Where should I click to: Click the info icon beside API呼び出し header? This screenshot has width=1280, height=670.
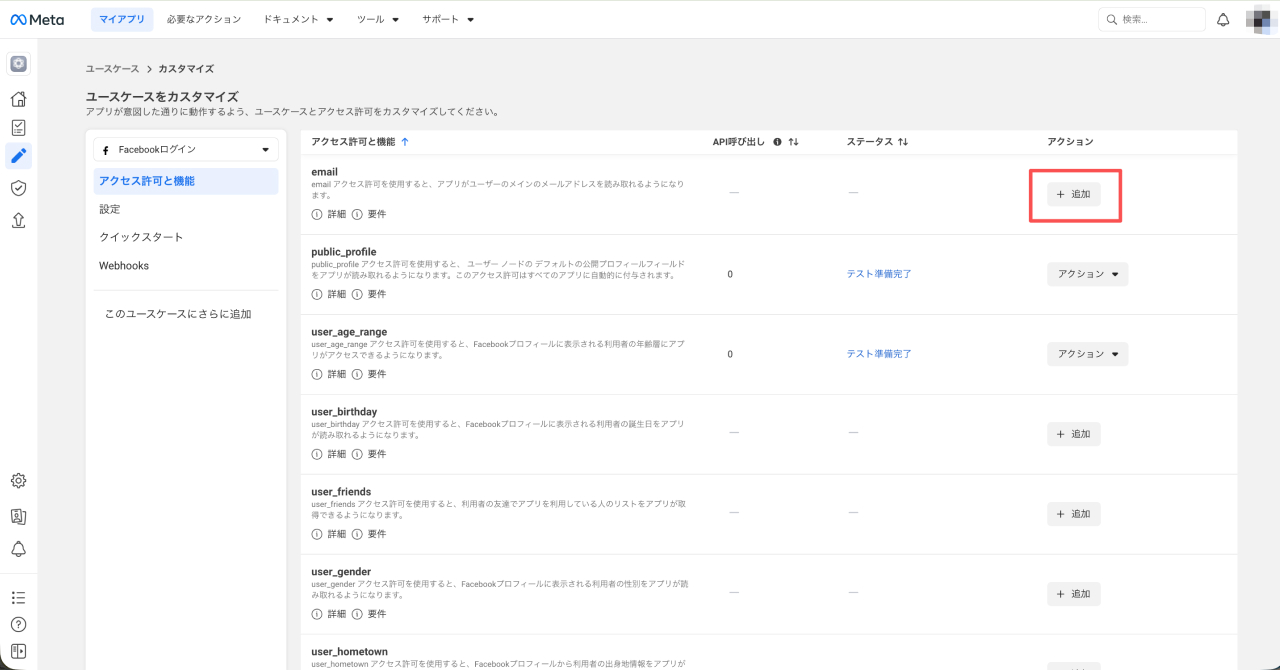[777, 142]
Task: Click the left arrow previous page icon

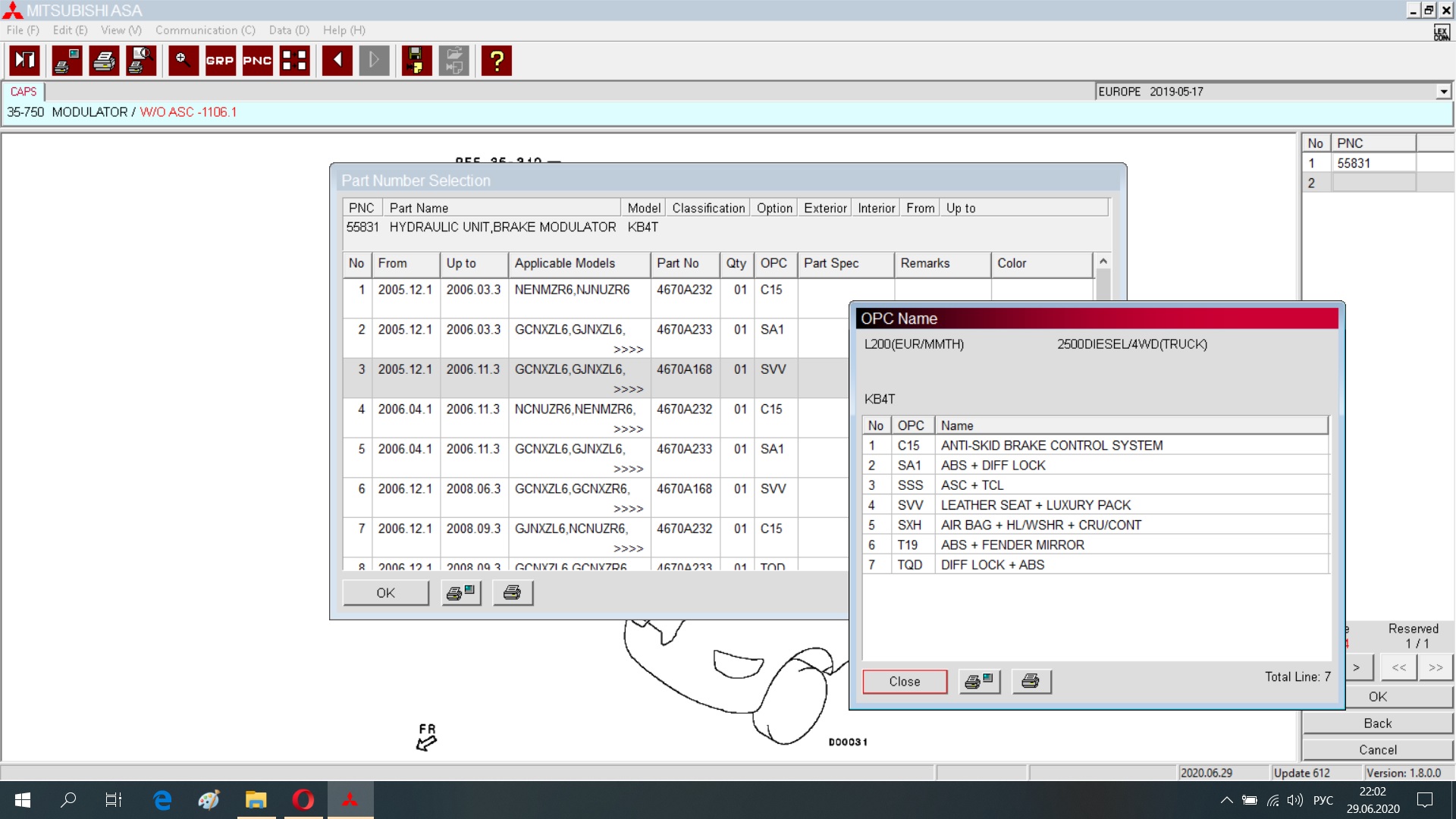Action: coord(337,61)
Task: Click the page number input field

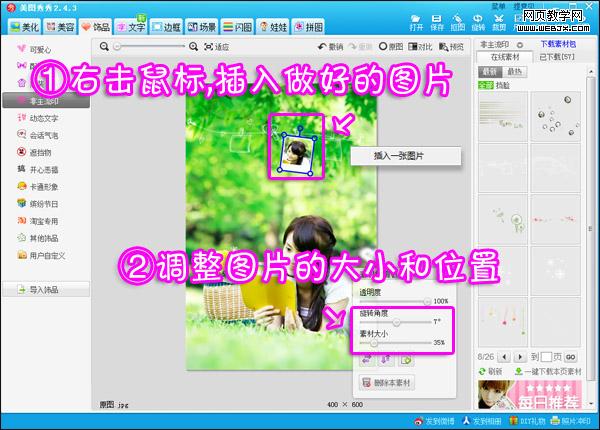Action: (547, 356)
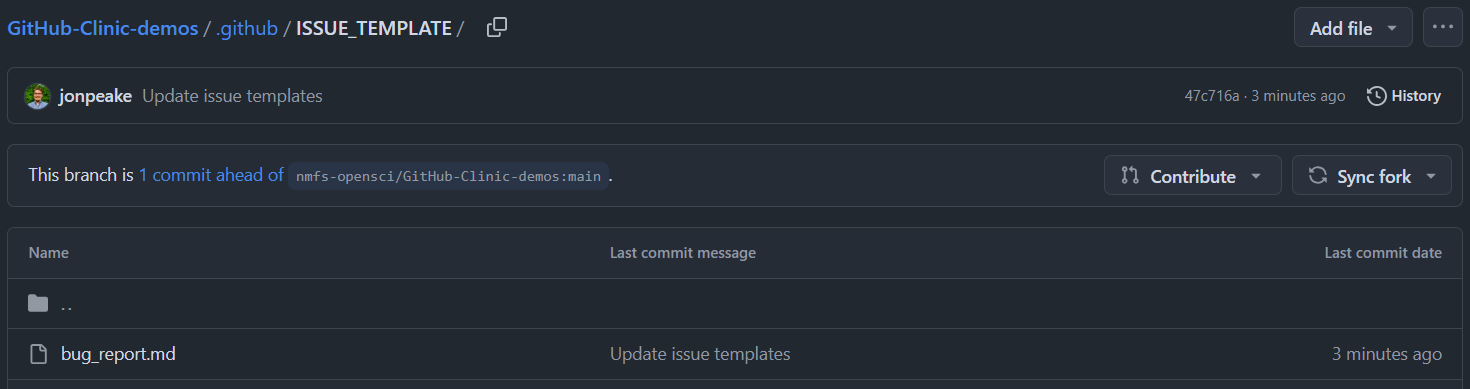Viewport: 1470px width, 389px height.
Task: Click the parent directory folder icon
Action: point(38,303)
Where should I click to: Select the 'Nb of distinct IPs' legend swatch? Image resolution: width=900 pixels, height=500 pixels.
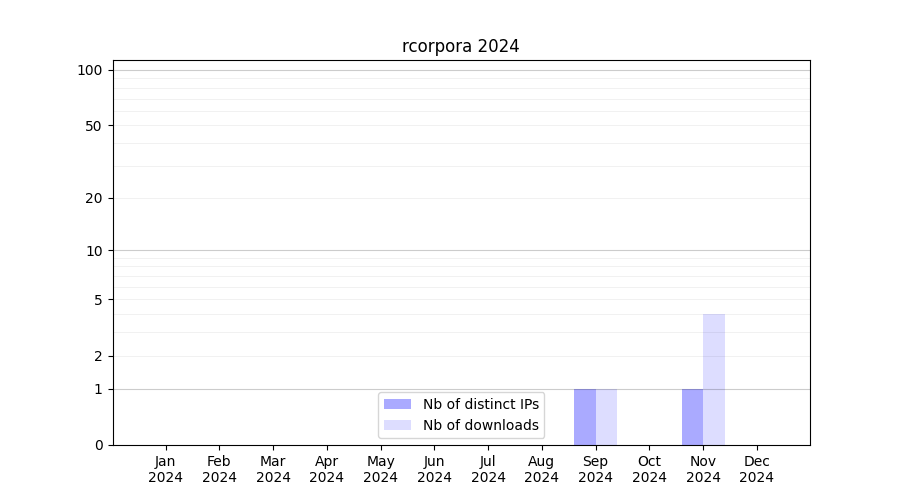coord(397,404)
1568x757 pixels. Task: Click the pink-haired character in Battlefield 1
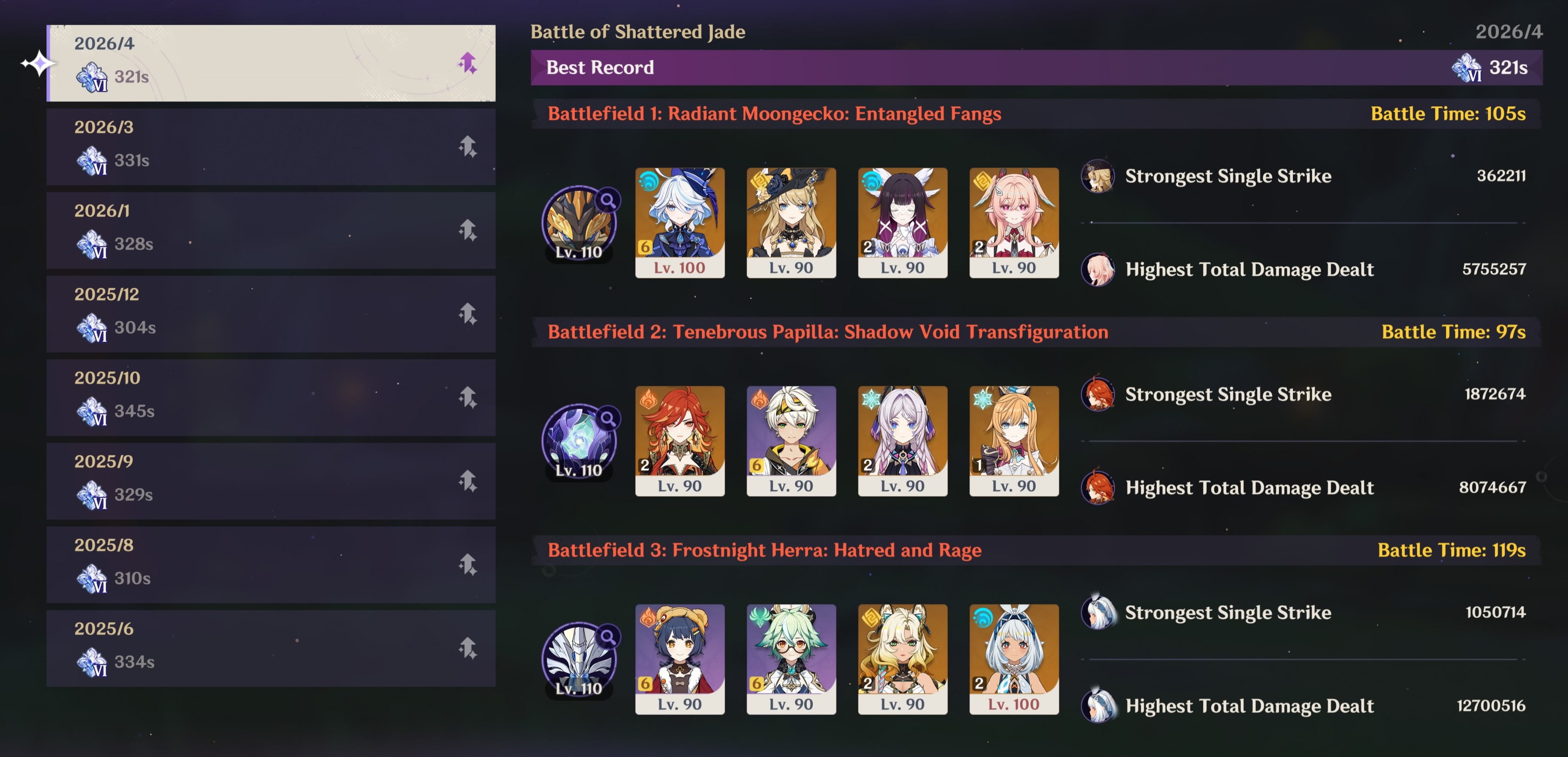click(x=1014, y=223)
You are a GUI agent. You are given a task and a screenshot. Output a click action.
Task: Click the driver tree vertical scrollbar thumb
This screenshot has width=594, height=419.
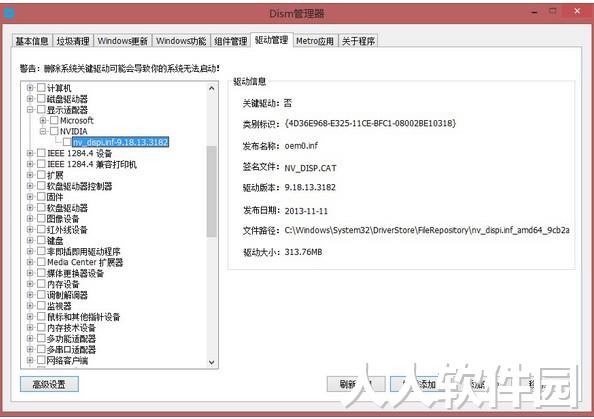point(212,191)
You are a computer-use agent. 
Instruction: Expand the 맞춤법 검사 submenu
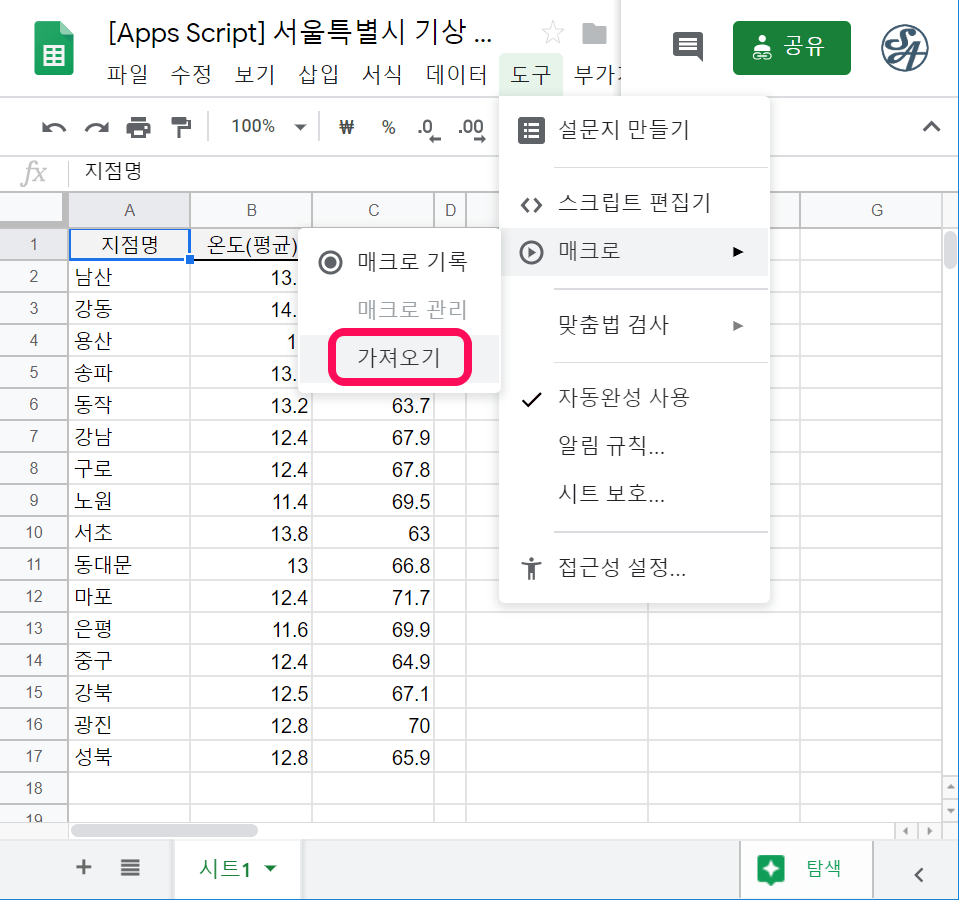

TASK INSTRUCTIONS ::
Give back all of the material above word for word, but leave out the pictures.

RESPONSE ::
Where should I click to: Click the info icon beside API呼び出し header? This screenshot has width=1280, height=670.
[777, 142]
Task: Click the left arrow previous page icon

Action: coord(337,61)
Task: Click the page number input field

Action: (547, 356)
Viewport: 1470px width, 389px height.
Task: Click the parent directory folder icon
Action: point(38,303)
Where should I click to: Select the 'Nb of distinct IPs' legend swatch? Image resolution: width=900 pixels, height=500 pixels.
coord(397,404)
1568x757 pixels. Task: Click the pink-haired character in Battlefield 1
click(x=1014, y=223)
You are a GUI agent. You are given a task and a screenshot. Output a click action.
Task: Click the driver tree vertical scrollbar thumb
This screenshot has width=594, height=419.
point(212,191)
You are a computer-use agent. 
Instruction: Expand the 맞춤법 검사 submenu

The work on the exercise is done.